Ritornando alla questione della diffusione della violenza, oltre al fatto che viene recepita come la norma, c’è anche questo fattore: i militari e i poliziotti che hanno servito nei punti caldi si portano dietro quell’esperienza ovunque vadano, continuano a comportarsi come se ancora fossero in Cecenia, applicando gli stessi metodi, gli stessi riflessi, le stesse abitudini. In caso di sospetto, anche minimo, prima te le danno sul muso, poi ti controllano i documenti, per sicurezza ti trascinano in un altro posto e lì finiscono di controllare. Questo fenomeno si può definire “cecenizzazione”: l’esportazione nelle altre regioni russe della stessa metodologia che ha caratterizzato la lotta antiterrorismo in Cecenia.
Dubin: Si tratta di una militarizzazione dei rapporti sociali che non si verifica platealmente, ma poco a poco, in maniera strisciante. Risolvere qualunque questione con la forza è considerato più efficace che sprecare tempo a mettersi d’accordo, chiarirsi, trovare un linguaggio comune. Questa abitudine del ricorso alla forza, e soprattutto la sua diffusione fra ampi strati della popolazione, è decisamente pericolosa, soprattutto se la si rapporta alla storia russa.

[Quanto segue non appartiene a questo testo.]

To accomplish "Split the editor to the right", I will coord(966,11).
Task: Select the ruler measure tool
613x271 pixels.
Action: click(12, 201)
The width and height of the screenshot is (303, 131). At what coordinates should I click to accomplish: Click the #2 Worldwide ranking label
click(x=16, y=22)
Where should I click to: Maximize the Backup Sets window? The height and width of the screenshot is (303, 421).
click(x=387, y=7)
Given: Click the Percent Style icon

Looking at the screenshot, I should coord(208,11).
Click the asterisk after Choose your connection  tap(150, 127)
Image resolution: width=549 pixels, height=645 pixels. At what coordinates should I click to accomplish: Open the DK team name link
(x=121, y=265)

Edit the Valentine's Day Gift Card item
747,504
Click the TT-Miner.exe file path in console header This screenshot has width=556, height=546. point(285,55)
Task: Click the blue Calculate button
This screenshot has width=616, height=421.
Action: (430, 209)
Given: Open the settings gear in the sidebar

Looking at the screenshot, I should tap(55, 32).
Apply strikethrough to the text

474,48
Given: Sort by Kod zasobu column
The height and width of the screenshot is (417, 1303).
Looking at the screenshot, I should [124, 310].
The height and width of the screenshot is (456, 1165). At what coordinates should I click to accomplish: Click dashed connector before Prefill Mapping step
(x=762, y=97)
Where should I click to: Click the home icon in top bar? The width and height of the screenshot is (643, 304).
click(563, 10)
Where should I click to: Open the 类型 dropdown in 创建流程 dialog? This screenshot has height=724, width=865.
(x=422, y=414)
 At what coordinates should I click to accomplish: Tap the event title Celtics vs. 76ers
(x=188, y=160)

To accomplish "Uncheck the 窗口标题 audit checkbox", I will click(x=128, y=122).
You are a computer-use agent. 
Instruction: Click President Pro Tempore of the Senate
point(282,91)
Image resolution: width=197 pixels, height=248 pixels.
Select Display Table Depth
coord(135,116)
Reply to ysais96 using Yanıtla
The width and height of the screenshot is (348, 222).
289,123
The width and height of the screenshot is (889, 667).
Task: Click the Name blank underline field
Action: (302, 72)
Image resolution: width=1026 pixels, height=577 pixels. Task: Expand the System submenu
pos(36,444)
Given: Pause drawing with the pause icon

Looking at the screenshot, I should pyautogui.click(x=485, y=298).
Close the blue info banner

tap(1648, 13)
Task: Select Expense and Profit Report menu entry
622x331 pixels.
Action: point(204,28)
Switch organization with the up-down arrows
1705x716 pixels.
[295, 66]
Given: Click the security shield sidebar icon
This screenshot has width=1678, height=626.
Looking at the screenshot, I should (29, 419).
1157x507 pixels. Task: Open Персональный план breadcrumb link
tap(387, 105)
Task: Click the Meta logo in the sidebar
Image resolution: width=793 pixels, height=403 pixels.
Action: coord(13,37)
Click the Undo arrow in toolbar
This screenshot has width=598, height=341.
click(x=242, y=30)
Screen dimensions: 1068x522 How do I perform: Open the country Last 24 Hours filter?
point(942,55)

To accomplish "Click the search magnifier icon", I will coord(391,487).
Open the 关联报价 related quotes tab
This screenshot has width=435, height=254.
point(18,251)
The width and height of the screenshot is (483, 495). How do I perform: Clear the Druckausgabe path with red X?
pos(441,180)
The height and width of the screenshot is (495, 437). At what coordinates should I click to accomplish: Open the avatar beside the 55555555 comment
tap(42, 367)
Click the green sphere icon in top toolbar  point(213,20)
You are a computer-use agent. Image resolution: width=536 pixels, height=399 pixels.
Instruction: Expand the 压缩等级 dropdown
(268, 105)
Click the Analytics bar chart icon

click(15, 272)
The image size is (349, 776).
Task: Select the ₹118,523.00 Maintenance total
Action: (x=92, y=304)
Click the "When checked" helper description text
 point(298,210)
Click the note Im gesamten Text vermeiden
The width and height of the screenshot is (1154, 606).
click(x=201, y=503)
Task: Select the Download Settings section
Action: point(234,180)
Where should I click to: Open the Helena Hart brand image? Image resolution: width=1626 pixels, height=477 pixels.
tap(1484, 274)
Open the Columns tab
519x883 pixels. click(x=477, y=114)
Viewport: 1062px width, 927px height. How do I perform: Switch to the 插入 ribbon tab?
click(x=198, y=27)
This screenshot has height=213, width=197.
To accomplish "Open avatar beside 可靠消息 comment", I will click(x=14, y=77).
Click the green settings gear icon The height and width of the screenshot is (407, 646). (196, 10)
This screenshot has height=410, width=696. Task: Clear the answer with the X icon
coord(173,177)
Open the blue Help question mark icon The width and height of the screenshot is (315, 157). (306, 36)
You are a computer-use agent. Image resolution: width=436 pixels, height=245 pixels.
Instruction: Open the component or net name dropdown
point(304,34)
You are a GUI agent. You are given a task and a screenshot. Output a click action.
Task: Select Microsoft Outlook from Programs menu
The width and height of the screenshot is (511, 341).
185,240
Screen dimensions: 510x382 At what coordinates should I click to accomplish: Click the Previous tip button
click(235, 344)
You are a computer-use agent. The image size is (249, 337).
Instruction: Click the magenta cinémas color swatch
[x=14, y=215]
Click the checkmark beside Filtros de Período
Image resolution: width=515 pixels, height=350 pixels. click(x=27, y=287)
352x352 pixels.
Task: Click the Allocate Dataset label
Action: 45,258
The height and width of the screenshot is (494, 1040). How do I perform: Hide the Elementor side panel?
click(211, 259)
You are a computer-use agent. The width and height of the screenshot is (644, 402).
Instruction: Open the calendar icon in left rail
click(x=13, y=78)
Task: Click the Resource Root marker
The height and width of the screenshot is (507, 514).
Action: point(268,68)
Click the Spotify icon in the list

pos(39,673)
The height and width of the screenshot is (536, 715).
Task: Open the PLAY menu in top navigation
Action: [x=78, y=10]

Questa militarizzazione soft dei rapporti sociali si è già osservata altre volte in passato, fa parte della tradizione russa, e di tanto in tanto emerge con prepotenza, con proclamazione della legge marziale, deroghe alla legislazione ordinaria, ecc. Spaventa il fatto che la maggior parte dei russi, per lo meno quelli delle generazioni più anziane, trasmetta questa mentalità all’interno della propria famiglia, delle proprie mura domestiche, alle generazioni più giovani, che si adeguano al linguaggio della violenza, lo riconoscono come normale, mentre questioni come il rispetto della legge, la tolleranza, la possibilità e la capacità di raggiungere un accordo non rivestono un ruolo centrale nella società.
Dolgin: Lo stesso problema l’hanno vissuto altri Stati che sono rimasti invischiati in lunghi conflitti, magari non sul proprio territorio: è una specie di adattamento sociale di chi ha vissuto e sperimentato la guerra, non è un problema solo russo e solo di oggi; i Paesi post-sovietici si ricordano bene gli “afghani” – i soldati sovietici che hanno combattuto in Afghanistan – mentre gli americani affronteranno un problema analogo con i propri reduci dall’Iraq. E’ un problema complesso e serio, e temo che in Russia non siamo sufficientemente preparati per affrontarlo.